Records shown –
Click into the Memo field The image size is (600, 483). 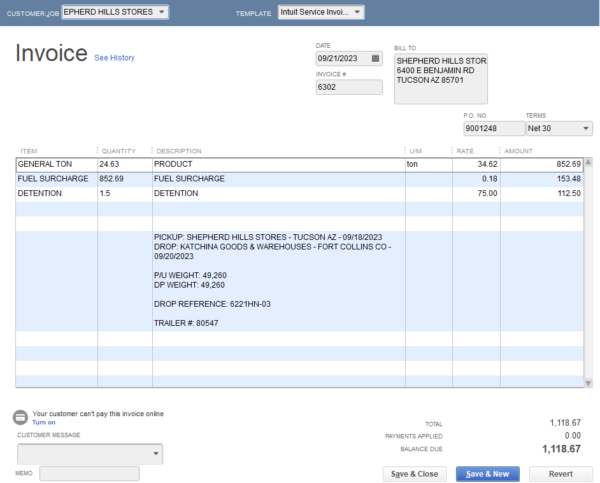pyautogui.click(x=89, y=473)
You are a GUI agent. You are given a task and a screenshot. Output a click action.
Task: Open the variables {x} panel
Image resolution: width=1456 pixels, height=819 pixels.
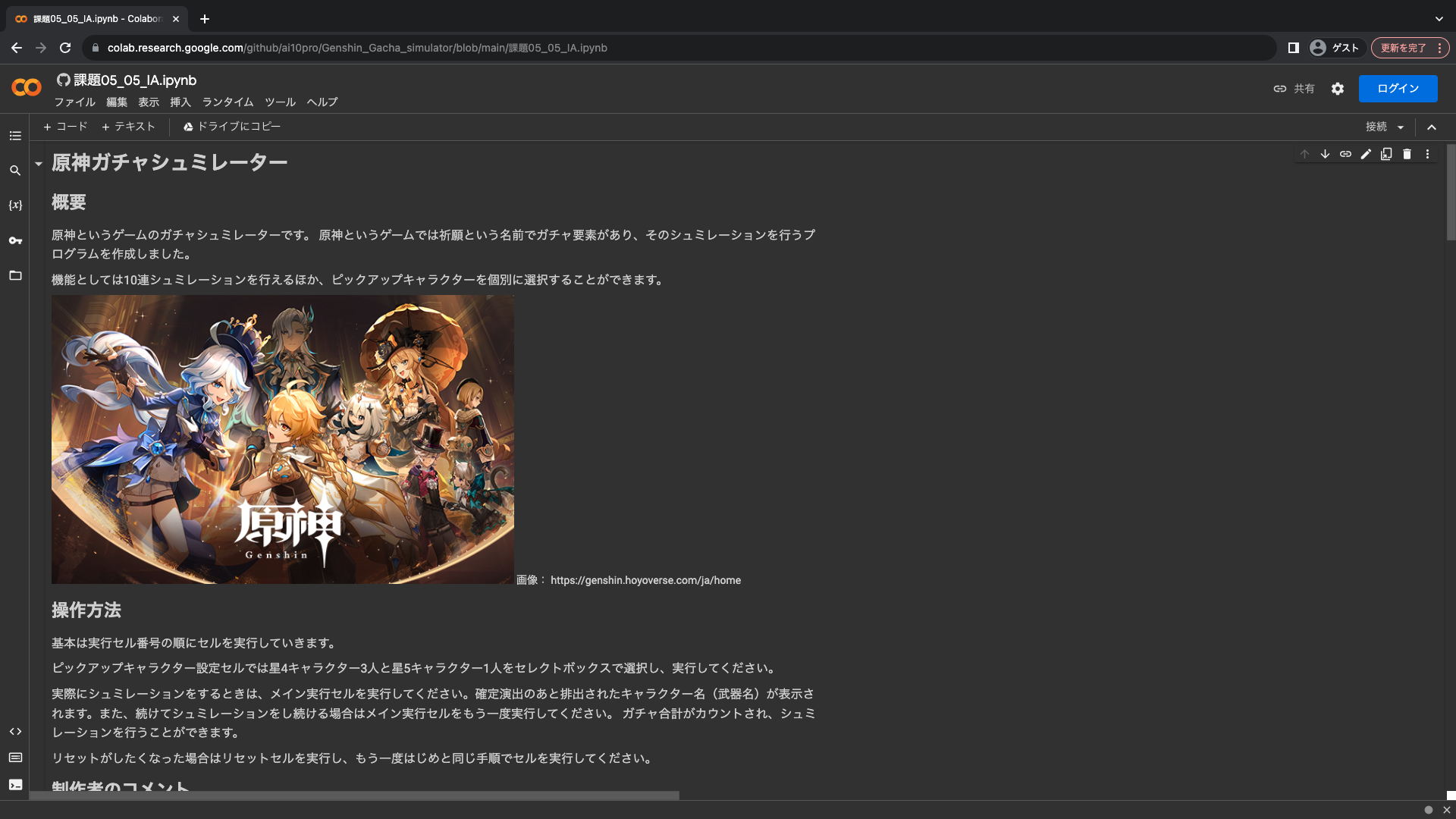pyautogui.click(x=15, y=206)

Description of the task – Please copy the records word for word, starting at the line that contains "You are a GUI" and ending with the last line of the records, and leave out the pictures.

Completed exercise –
You are a GUI agent. You are given a task and a screenshot. Output a click action.
Task: Open the variables {x} panel
Image resolution: width=1456 pixels, height=819 pixels.
pyautogui.click(x=15, y=206)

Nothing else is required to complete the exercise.